Thursday, September 24, 2009

On the advantage of marriage over cohabitation

Why marry when cohabitation can provide the same benefits of economies of scale and companionship? One may even think that cohabitation is superior because it allows a break up with less consequences. That is exactly wrong. The fact that divorce is costly makes that one is more careful in committing to marriage and, once married, one puts more effort into the marriage. The key here is that marriage is a commitment device that gives strong incentives to make a marriage work.

Murat Iyigun shows that this logic gives marriage a large surplus than cohabitation through spousal commitment, as long as men and women are available in roughly equal numbers and commitment costs are symmetric across genders. Otherwise, marriage surpluses collapse and cohabitation dominates.

The fact is that commitment costs are not equal, mostly because of children and traditional roles in the household and the labor market.
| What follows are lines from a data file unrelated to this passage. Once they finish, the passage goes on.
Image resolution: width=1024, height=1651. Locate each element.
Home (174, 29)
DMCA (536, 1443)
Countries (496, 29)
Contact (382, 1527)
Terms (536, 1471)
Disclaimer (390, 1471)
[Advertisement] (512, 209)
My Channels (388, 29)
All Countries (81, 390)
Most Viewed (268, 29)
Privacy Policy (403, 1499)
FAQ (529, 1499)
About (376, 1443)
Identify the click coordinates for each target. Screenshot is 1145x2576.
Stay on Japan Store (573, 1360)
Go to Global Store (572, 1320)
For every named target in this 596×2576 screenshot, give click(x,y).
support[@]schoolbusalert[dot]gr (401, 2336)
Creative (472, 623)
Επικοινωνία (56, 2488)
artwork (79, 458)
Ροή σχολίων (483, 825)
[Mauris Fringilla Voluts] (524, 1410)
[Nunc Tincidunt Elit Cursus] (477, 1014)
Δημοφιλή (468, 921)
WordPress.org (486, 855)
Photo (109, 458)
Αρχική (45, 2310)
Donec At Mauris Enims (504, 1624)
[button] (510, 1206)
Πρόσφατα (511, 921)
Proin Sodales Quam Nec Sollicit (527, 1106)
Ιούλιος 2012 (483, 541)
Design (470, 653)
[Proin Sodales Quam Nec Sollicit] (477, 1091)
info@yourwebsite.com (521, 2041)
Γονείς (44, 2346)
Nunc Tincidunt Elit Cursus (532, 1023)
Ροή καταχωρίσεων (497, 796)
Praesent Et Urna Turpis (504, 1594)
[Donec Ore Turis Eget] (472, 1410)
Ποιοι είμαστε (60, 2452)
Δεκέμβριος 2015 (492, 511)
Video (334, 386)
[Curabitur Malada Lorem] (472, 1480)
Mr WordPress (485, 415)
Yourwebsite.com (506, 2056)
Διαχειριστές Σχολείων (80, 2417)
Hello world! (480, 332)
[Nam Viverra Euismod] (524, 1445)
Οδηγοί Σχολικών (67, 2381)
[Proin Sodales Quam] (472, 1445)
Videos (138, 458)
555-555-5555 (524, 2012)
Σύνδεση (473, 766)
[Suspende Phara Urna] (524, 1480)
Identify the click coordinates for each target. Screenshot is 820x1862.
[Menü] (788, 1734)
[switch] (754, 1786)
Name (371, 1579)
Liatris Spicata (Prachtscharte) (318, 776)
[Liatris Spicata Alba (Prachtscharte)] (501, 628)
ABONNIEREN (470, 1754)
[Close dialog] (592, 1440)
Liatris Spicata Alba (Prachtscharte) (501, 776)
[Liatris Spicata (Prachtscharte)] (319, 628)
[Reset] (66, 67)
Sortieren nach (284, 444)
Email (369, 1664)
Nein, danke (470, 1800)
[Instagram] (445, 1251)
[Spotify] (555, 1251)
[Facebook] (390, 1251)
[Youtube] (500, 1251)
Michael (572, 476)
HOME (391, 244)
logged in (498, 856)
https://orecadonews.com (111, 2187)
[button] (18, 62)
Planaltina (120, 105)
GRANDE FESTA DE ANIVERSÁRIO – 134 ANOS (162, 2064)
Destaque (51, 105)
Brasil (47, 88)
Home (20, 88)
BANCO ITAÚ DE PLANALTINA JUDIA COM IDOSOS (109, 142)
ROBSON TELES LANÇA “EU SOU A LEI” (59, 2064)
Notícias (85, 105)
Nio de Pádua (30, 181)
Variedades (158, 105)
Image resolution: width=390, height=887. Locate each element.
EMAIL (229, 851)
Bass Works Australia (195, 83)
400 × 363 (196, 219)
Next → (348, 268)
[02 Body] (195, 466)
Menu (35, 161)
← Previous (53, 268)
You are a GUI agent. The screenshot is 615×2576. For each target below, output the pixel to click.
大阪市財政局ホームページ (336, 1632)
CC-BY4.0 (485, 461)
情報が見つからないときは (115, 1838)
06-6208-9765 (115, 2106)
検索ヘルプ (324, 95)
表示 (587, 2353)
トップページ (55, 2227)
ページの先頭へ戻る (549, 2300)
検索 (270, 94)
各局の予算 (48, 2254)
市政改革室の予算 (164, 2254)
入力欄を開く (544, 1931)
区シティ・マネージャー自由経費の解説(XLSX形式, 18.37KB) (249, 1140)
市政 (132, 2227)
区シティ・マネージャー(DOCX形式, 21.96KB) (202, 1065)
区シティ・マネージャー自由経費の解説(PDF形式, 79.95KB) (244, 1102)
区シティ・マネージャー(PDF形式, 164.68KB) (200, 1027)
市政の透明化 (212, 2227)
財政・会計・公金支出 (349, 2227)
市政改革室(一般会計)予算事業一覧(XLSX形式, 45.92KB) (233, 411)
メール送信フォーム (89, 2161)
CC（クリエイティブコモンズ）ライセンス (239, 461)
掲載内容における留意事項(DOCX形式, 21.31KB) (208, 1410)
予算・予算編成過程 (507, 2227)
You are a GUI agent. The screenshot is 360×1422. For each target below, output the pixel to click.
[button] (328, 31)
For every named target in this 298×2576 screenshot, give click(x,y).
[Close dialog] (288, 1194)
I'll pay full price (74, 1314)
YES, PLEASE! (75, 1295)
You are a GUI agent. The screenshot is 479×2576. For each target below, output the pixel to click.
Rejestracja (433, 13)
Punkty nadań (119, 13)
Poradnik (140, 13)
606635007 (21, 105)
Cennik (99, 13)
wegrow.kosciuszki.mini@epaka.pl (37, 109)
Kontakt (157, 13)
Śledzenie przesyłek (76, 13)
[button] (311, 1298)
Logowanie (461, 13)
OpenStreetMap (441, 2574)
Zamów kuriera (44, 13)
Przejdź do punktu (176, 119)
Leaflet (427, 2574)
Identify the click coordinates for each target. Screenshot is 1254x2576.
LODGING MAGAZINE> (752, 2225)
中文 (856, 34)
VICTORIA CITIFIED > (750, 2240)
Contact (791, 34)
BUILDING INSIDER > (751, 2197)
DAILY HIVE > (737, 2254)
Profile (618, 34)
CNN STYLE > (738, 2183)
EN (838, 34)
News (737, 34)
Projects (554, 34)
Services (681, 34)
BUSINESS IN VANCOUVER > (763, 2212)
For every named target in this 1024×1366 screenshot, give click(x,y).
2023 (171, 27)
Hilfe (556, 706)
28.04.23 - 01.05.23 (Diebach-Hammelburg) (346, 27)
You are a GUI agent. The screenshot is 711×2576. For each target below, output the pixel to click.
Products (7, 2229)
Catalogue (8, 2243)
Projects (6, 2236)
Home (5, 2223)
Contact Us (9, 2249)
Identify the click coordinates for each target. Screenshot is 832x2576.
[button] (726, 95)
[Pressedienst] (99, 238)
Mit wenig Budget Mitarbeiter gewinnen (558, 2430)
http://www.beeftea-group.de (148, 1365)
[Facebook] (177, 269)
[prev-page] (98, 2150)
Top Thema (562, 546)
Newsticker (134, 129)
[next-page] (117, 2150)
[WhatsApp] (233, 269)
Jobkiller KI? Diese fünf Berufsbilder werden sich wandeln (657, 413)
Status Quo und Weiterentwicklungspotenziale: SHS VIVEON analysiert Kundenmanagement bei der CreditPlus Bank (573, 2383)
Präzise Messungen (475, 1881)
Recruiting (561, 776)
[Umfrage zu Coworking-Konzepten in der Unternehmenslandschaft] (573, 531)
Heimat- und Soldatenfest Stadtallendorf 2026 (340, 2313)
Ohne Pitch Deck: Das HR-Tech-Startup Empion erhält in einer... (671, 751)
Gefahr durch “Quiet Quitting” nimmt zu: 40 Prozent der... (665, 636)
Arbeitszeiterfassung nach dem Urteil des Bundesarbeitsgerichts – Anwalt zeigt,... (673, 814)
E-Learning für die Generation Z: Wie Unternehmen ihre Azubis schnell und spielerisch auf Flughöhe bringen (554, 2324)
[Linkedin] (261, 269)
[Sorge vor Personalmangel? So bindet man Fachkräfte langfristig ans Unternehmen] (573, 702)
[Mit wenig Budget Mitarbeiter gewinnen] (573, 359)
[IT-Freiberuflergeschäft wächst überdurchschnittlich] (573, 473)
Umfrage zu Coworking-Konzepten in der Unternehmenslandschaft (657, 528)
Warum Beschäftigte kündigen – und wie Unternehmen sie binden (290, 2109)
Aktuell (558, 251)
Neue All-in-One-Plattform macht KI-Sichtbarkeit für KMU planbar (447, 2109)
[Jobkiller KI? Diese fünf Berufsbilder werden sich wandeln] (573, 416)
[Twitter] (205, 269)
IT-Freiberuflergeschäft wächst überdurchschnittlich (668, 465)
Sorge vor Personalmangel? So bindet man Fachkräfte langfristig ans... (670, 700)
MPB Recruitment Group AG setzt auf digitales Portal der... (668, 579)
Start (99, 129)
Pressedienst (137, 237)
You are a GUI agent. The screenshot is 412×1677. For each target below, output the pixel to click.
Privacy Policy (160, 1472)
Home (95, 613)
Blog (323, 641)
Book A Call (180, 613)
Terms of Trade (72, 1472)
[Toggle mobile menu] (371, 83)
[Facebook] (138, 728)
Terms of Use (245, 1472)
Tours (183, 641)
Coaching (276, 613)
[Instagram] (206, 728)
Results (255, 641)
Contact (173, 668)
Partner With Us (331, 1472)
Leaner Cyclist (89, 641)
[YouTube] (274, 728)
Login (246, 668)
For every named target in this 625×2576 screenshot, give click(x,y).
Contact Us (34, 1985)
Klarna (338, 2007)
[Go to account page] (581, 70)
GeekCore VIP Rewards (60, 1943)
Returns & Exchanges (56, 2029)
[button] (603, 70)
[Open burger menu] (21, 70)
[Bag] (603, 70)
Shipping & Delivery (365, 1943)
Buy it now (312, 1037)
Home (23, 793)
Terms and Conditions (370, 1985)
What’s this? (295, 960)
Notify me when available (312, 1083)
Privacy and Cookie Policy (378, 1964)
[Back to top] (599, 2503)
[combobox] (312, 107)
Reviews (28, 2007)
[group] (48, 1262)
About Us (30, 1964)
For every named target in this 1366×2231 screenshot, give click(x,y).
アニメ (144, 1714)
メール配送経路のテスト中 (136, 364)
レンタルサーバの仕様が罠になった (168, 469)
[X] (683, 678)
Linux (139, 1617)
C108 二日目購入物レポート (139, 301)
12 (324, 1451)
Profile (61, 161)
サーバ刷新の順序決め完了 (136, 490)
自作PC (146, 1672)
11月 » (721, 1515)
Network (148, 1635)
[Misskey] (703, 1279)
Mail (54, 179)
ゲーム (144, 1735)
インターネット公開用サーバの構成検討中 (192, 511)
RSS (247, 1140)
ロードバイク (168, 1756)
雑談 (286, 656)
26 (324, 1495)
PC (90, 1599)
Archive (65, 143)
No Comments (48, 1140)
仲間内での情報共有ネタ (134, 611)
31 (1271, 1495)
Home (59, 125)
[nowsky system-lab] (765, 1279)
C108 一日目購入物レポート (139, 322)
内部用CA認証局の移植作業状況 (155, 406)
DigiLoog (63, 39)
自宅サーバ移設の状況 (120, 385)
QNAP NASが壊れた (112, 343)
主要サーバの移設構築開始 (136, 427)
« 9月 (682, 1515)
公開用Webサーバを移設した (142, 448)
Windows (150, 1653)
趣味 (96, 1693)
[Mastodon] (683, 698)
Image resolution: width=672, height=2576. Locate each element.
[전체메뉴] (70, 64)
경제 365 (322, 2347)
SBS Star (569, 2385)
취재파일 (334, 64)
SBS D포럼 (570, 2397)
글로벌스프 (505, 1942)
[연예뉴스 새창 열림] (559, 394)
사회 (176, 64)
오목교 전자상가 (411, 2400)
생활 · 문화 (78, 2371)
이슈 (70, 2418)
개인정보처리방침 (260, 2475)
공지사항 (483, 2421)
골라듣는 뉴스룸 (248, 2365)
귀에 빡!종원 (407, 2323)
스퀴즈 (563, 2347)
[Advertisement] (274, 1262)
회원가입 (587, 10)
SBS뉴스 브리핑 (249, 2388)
In fact, the countries where women are the most equal to men (say, Scandinavia) are those where cohabitation is the most prevalent. That evidence goes exactly counter to the predictions of the Iyigun model. Unfortunately, the paper provides absolutely no empirical support for its results. In fact, it is not even motivated by any empirical fact that would need to be explained. What is it then good for?

2 comments:

Anonymous said...

to be blogged about.

Anonymous said...

Yeah I'm not sure this makes sense. If marriage provided such benefits and it were so painfully expensive to split up how does one explain the high divorce rate?

Cohabitation has hidden tax benefits; marriage is progressively taxed, so it seems like the starting point goes against the grain.